Available at all good bookstores, courtesy of Penguin Books South Africa.
If you love Wally Lamb, Lionel Shriver and Kathryn Stockett, and wish they’d just write faster, dammit, your heart will sing when you read your first Lori Lansens. She’s authored three books to date, every one of which I have passionately loved, and the latest, Rush Home Road, is an utter triumph.
(Note: This book is actually the author’s first, but released only now, in 2010.)
Rush Home Road is about Addy (Adelaide Shadd), a coloured woman living in a pristine square of Ontario trailer park, circa 1978. A neighbour, Collette, abandons her troubled five-year-old daughter Sharla one afternoon, to run off with the latest in a line of shady boyfriends, and Addy takes her in – beginning a beautiful, loving relationship that irrevocably transforms them both.
Throughout the novel, Addy recalls the tragic, turbulent and touching details of her 70 years: her childhood in Rusholme, a town settled by fugitive slaves in the mid 1800s; L’il Leam, her baby brother; Chick, her lost daughter; heart-rending sadnesses; blissful moments; successes; hungers and feasts.
She daydreams about past lovers, old friends and kind strangers. She dips in and out of her history, both consciously and unconsciously – and against the backdrop of historical events like the Underground Railroad, the Pullman porter movement and Prohibition – the tapestry of Addy’s life unfolds.

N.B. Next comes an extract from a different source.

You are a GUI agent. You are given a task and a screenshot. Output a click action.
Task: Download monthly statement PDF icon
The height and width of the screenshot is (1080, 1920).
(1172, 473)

This writer has been likened to John Steinbeck but for me, her style is much more contemporary than that. She’s what Pat Conroy would be if he got to the point; what Jeffery Eugenides would be if he kept it slightly simpler. She’s as good as both, but cleaner. More concise. If possible, more disciplined.

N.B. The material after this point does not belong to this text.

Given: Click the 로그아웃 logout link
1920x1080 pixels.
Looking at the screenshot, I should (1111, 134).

In short, Lansens is a superlative writer, and her trio of books – The Girls, The Wife’s Tale and now Rush Home Road – succeeds masterfully in showcasing how unusual story ideas, exquisite character development, fabulous plotting and great structure can manifest in three completely different ways. Unlike so many writers who find their way, see that it works and then stick rigidly to it, there’s no formula here – Lansens just gets it right every time.